Pakistan’s strategic challenges due to its chronic unsettled disputes with India and its limited resources to address the conventional asymmetry oblige it to not agree to work on an FMCT based on the Shannon mandate. It is because the Shannon mandate only encourages nations to negotiate an arms control treaty, which is not in the strategic interest of Pakistan.
Importantly, the Pakistani armed forces will only be capable of deterring and defeating aggression launched by our eastern adversary, if they are armed effectively. Therefore, Pakistanis need to be cautious about the military needs of the country, and also avoid any international trap, which may cap country’s indigenous nuclear weapon program.

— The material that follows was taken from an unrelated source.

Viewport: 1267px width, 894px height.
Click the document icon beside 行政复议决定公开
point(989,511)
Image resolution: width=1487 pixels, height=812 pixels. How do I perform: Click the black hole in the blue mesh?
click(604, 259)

The credible deterrence results from both the capabilities to deny an aggressor the prospect of achieving his objectives and from the complementary capability to impose unacceptable costs on the aggressor. Thus, for credible capability to deny aggression and if deterrence fails to inflict unacceptable damage on the adversary, Pakistan needs to invest in both strategic and tactical nuclear weapons.

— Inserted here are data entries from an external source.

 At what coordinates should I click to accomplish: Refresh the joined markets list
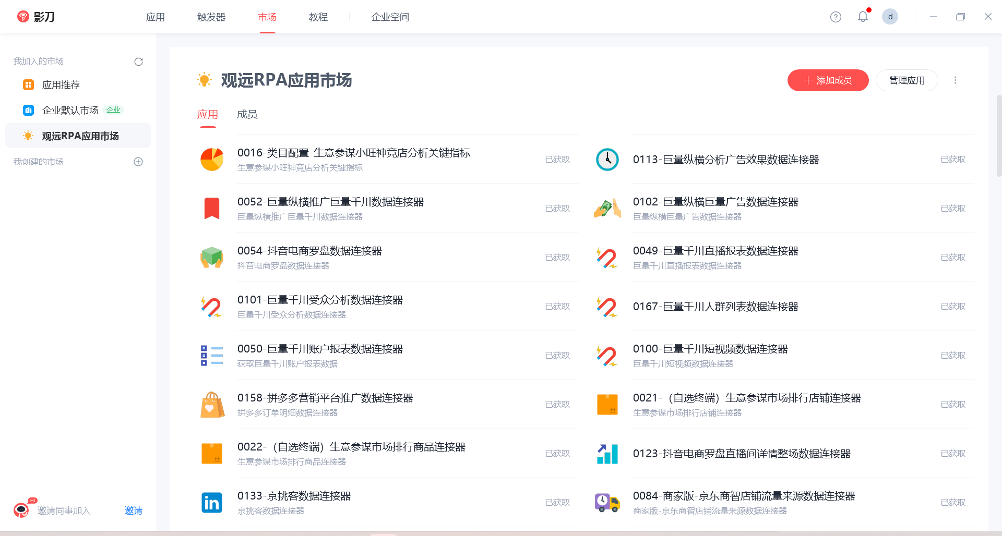139,62
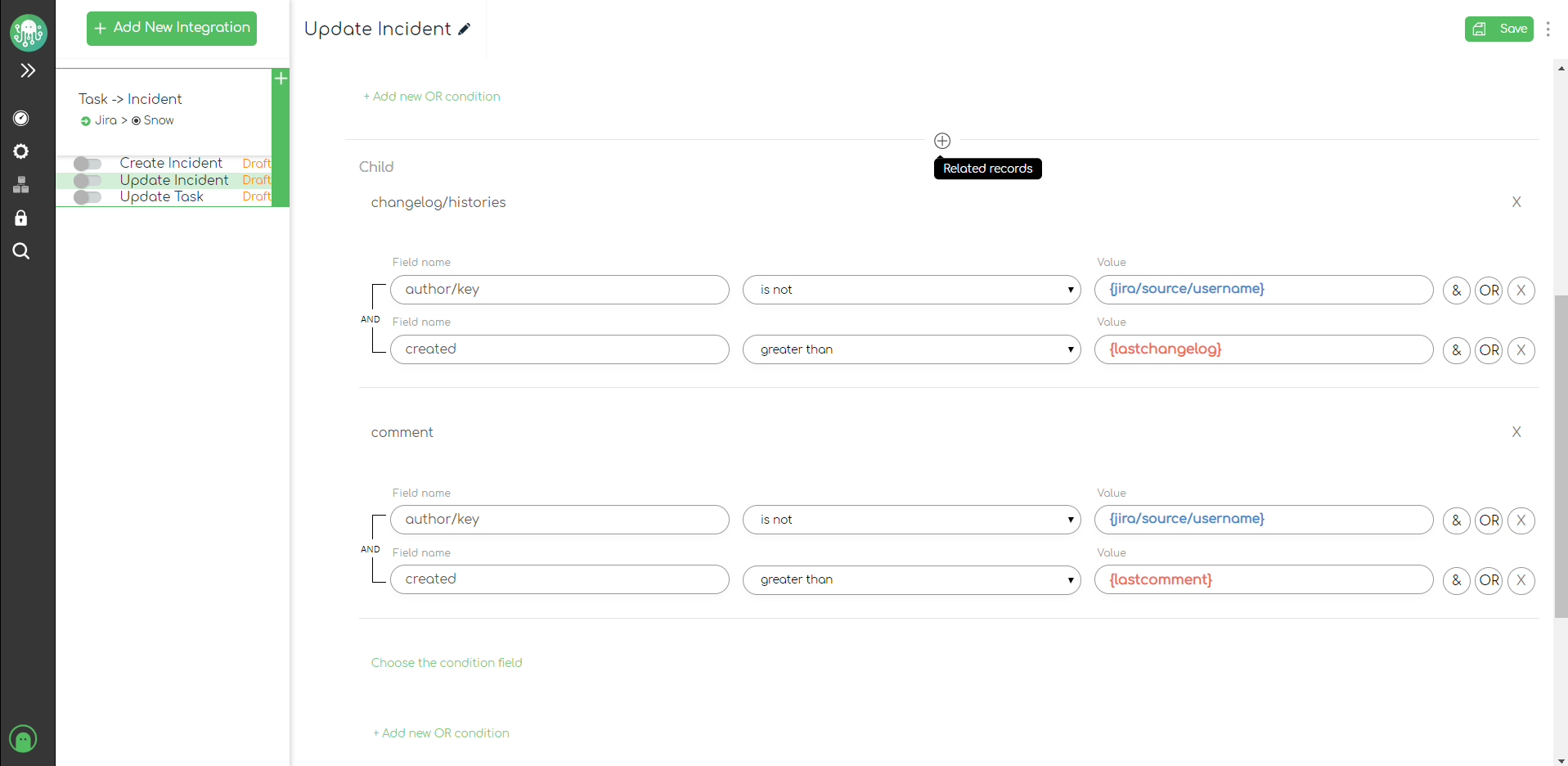Open search magnifier icon in sidebar
Screen dimensions: 1568x766
(21, 251)
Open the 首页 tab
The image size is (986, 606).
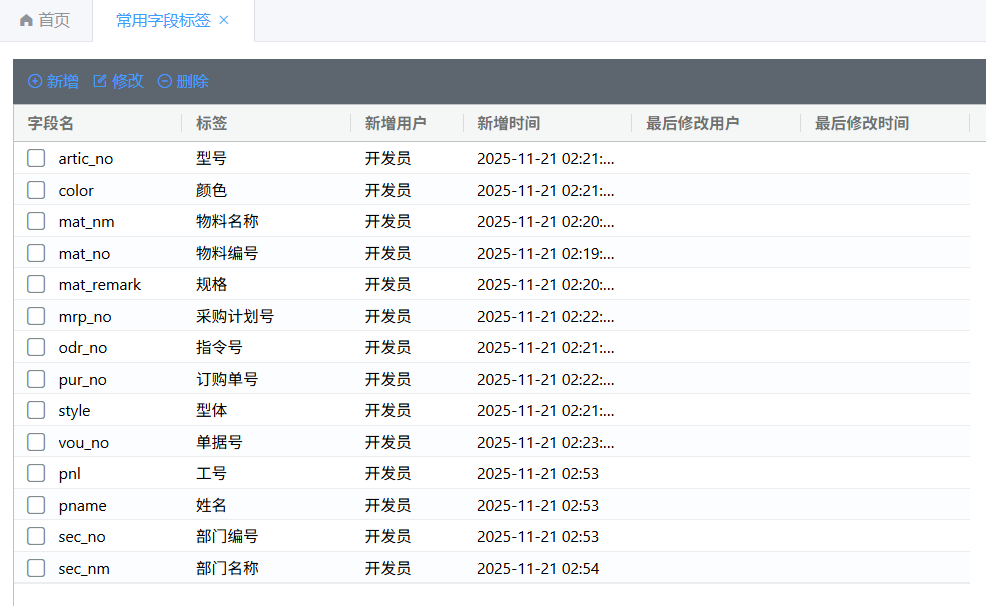(x=46, y=21)
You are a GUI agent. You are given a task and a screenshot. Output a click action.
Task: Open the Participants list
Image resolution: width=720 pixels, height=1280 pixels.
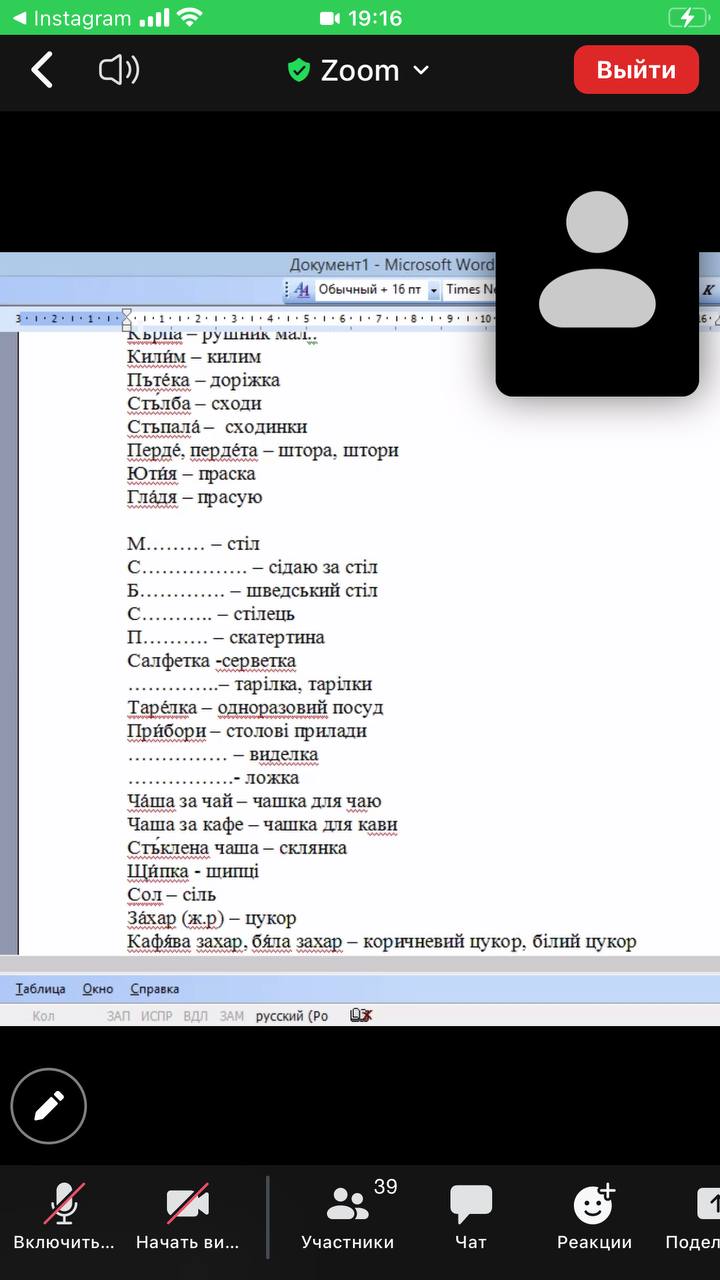348,1213
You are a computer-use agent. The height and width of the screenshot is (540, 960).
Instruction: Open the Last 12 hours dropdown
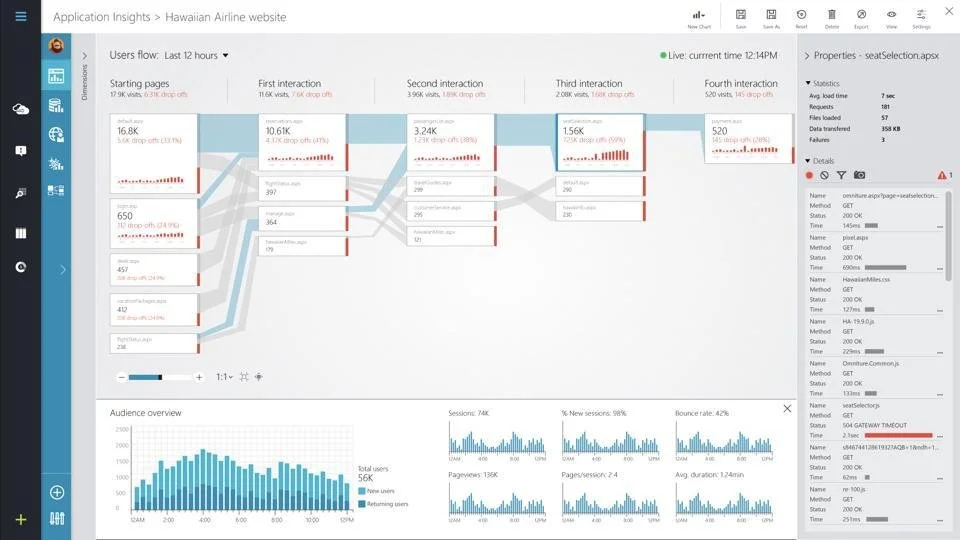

The strategic and tactical nuclear weapons require nuclear fissile material. The demand for the fissile material increases with the shift at the technical level of the adversary’s strategy coupled with its persistent denial of bilateral nuclear restrain regime proposal or a comprehensive arms control treaty. The absence of an arms control treaty between India and Pakistan limits latter’s options, and, thereby, it is not possible for it to unilaterally abandon its military modernization, especially nuclear arsenal upgradation, qualitatively and quantitatively.

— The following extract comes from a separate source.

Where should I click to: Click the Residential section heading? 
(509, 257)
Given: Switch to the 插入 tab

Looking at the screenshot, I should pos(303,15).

To conclude, the strategic challenges should be addressed with realistic strategic calculations rather than idealist or pacifist notions of nuclear abolitionists or non-proliferationists. Pakistan’s stance on the FMCT and other items of the CD agenda should only take into account or serve the strategic interest of the country rather than intended to please any Great Power or expose any other state at the conference on Disarmament.